(Saved entries)
══════════════════════════════

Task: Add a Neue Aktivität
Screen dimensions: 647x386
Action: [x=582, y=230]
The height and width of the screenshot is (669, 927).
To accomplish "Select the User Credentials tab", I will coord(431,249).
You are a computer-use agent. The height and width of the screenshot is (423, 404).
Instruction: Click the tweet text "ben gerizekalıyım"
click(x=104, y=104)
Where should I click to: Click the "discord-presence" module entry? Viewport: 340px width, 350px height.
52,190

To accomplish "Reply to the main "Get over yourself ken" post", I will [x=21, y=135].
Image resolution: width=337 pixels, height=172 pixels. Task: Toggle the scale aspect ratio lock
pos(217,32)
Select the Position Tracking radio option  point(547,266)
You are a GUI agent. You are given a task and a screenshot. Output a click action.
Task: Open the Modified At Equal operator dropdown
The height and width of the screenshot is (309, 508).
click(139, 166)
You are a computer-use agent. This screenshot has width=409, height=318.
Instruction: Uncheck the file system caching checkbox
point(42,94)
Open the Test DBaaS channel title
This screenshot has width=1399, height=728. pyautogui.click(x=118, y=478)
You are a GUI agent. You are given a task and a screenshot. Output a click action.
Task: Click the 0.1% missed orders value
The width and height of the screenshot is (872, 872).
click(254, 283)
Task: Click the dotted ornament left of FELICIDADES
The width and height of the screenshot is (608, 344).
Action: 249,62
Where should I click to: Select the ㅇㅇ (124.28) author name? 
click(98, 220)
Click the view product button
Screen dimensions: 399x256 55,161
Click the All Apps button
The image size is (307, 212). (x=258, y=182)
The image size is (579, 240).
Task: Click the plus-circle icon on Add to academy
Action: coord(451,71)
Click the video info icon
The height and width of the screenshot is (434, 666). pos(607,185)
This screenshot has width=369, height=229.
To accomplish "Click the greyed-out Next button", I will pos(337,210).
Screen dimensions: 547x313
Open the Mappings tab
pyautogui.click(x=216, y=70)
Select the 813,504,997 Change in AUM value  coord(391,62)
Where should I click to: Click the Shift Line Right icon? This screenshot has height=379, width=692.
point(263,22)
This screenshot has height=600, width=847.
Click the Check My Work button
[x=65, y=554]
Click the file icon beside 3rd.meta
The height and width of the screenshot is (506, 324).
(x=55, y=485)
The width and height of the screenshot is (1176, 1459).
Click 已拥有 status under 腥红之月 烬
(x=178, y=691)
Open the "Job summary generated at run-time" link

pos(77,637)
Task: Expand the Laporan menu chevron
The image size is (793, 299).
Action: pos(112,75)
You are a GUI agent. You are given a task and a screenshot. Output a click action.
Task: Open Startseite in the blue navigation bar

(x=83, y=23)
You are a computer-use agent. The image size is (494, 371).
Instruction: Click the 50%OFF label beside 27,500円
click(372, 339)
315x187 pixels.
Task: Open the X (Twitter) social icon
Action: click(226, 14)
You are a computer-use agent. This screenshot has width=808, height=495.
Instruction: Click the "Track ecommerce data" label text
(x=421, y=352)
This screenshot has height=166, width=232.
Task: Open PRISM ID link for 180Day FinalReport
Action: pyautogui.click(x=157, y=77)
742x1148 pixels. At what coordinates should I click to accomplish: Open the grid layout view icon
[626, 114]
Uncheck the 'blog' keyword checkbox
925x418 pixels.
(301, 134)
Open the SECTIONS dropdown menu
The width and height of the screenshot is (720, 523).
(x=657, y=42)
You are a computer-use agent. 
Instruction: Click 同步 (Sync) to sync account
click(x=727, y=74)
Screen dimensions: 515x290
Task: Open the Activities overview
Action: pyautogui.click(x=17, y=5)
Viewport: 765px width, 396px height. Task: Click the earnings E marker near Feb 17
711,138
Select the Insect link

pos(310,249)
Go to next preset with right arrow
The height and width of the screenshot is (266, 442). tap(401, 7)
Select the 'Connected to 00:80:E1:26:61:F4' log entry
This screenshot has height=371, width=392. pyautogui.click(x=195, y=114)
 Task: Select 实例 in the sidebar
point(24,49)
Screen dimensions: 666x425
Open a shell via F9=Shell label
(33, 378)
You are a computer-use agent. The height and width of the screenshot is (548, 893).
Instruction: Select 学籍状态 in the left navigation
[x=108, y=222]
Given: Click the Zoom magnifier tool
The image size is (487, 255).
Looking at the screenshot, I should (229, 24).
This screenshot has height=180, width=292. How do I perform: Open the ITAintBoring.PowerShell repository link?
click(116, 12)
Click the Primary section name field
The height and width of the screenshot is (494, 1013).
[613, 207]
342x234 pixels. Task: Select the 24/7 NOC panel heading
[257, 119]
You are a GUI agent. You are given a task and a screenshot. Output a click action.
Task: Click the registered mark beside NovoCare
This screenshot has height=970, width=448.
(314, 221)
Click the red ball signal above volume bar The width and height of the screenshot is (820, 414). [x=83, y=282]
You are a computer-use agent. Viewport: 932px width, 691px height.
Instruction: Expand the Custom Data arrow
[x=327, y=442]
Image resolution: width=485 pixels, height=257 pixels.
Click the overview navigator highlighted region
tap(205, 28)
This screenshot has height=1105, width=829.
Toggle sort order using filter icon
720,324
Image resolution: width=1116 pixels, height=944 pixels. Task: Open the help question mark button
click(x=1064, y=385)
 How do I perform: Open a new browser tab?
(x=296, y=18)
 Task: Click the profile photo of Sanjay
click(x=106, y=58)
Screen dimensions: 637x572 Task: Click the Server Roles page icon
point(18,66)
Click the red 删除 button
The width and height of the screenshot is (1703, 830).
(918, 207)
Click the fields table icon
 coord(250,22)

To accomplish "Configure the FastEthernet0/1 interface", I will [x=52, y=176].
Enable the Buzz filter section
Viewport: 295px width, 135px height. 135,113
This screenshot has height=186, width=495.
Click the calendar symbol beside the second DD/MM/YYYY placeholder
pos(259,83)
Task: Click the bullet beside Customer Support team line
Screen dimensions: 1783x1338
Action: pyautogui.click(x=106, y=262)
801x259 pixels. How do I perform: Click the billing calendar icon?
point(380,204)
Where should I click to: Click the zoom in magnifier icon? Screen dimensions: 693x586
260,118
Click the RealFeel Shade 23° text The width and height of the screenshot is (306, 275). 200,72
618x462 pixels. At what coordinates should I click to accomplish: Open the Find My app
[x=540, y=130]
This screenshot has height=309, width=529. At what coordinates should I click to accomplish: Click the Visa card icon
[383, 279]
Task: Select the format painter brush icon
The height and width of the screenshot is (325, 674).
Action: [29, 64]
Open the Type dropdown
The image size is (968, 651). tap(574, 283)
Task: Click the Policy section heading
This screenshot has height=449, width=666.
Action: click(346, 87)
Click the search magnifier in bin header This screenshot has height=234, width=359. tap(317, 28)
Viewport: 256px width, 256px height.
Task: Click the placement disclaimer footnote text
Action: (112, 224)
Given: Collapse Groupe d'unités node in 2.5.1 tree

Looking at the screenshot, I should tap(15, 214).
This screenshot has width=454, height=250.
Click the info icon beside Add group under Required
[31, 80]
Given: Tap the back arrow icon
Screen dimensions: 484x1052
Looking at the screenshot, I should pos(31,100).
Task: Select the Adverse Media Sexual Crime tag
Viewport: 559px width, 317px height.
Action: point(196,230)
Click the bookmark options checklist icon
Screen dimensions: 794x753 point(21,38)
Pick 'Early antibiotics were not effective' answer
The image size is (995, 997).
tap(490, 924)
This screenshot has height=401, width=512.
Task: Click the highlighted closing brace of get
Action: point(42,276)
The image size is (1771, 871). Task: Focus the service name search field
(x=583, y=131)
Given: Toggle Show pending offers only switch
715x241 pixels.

══════════════════════════════

■ **Work request**
Go through the records above. Copy each line in which the string "menu" appears.

■ **Task output**
Task: Expand the Laporan menu chevron
Open the SECTIONS dropdown menu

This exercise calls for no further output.